# Phantom in hung up in a restaurant. Real?



## Gonzoman (Dec 18, 2017)

So this phantom is hanging from a ceiling in an Oklahoma diner. Is it real?


----------



## rustjunkie (Dec 18, 2017)

Whole lotta phunky hangin there


----------



## mrg (Dec 19, 2017)

Reissue!


----------



## Freqman1 (Dec 19, 2017)

I don't even think it is a re-issue. Probably an old cantilever frame that someone 'restored' to look like a Phantom. Wrong seat and wrong pedals for either an original or re-issue. V/r Shawn


----------



## 2jakes (Dec 19, 2017)

I have a "reissue" phantom.
The coaster brakes have the Schwinn stamping. 
The brake arm has _"Schwinn Centennial ~ 1895 ~1995._


A "real" phantom would most likely have rivets
on the fenders. 
My reissue has nuts & bolts on the fenders.

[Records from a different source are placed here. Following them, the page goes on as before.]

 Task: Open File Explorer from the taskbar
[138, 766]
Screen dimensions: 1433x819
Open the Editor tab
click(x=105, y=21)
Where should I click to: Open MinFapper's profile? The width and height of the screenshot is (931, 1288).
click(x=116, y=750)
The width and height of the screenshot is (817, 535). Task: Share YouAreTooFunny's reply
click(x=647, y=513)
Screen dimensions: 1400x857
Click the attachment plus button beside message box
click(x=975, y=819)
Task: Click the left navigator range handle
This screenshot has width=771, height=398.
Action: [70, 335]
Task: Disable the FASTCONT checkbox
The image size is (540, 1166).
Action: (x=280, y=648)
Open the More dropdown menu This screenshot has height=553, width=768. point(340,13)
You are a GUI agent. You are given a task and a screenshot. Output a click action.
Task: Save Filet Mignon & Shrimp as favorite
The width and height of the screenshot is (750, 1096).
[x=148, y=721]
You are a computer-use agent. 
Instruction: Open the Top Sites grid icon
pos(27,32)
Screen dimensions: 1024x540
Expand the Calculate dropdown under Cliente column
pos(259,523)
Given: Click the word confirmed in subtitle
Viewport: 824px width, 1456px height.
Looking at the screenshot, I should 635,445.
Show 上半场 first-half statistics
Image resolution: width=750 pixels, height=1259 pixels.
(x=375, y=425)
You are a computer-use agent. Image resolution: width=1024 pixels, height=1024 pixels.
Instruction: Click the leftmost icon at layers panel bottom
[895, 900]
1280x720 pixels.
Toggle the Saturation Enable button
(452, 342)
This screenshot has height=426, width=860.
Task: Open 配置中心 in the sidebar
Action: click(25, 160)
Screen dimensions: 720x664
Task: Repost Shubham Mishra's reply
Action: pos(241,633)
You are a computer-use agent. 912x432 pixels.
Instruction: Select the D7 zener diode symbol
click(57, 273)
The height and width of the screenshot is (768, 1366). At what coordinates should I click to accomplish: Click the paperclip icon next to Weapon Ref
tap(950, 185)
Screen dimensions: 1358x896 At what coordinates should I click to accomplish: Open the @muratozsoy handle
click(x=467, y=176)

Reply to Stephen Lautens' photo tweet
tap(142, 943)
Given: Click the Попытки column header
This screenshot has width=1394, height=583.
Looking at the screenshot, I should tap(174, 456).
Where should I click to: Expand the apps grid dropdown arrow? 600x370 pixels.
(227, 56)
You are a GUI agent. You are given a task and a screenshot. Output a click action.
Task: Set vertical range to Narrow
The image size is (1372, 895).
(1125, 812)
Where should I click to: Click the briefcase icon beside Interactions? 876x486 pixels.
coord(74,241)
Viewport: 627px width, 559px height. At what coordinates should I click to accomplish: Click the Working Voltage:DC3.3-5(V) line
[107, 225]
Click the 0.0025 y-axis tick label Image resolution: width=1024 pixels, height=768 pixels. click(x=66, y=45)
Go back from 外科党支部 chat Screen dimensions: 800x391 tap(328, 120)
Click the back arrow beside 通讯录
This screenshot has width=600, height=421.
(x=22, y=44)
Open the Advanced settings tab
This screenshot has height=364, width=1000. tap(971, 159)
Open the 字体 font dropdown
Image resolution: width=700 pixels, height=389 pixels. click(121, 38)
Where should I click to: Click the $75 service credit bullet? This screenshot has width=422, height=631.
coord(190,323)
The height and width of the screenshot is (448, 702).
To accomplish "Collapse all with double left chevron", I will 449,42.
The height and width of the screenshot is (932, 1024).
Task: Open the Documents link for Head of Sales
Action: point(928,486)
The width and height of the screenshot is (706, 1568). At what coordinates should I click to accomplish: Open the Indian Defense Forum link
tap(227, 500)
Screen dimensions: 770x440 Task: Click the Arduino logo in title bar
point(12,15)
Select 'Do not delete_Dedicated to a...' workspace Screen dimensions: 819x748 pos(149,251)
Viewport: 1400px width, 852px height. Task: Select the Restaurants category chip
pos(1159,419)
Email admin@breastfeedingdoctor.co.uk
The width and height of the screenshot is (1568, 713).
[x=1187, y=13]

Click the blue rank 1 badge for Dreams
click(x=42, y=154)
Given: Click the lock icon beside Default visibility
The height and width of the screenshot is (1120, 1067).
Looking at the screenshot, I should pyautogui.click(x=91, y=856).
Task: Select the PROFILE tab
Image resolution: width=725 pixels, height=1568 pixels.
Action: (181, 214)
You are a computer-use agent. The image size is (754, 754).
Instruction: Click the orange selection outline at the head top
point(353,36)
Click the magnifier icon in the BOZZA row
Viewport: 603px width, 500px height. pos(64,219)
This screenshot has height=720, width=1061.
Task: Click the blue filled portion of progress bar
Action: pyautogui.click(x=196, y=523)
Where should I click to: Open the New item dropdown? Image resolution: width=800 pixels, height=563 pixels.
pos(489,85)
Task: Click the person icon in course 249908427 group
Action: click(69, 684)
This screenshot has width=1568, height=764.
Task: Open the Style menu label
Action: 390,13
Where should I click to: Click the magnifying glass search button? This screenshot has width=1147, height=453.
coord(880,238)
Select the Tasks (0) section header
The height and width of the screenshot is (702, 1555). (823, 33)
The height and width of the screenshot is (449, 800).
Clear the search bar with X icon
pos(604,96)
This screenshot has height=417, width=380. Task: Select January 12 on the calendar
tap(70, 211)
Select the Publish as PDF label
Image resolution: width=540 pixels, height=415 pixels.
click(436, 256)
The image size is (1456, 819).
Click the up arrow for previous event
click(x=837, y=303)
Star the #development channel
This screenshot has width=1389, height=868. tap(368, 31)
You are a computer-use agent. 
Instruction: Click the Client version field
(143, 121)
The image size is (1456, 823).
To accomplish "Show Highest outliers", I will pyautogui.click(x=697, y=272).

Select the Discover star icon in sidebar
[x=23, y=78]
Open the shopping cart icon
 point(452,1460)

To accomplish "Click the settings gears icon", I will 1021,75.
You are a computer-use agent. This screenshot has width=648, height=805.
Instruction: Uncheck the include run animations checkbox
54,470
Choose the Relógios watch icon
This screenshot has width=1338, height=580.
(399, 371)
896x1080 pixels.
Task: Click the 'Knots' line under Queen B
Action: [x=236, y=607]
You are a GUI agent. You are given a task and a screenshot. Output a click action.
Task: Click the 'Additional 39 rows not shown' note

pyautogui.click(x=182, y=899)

I have several originals,one reissue and one
that was slapped together to look like a
phantom.

I like them all and each one serves a different
purpose.


----------



## spoker (Dec 19, 2017)

looks great for the intended use,not all of us are pure breds!!


----------



## Freqman1 (Dec 19, 2017)

The question by the OP was whether this bike is a real Phantom. The answer is-not likely based on the discrepancies noted.


----------



## bricycle (Dec 19, 2017)

Totally a correct original or repop? no.


----------



## saladshooter (Dec 19, 2017)

Yeah but it's a 1926 model...


----------



## bricycle (Dec 19, 2017)

saladshooter said:


> Yeah but it's a 1926 model...View attachment 726764




let's hope that's an inventory tag....


----------



## Freqman1 (Dec 19, 2017)

saladshooter said:


> Yeah but it's a 1926 model...View attachment 726764




I don't think so--the '26 model had a different stem!


----------



## 2jakes (Dec 19, 2017)

saladshooter said:


> Yeah but it's a 1926 model...View attachment 726764




Persons saddle!


----------



## GTs58 (Dec 19, 2017)

That hex head bolt in the seat post clamp authenticates the real Phantom theory. Schwinn ran out of the AS bolts and just used what they had to keep the production line going. Although it's not depicted in the catalog pictures, it is correct. 


.......................


----------



## rrtbike (Dec 20, 2017)

I think it is a real bike...not a fake bike.
That was the question right?  Or is this a trick question?


----------



## Freqman1 (Dec 20, 2017)

rrtbike said:


> I think it is a real bike...not a fake bike.
> That was the question right?  Or is this a trick question?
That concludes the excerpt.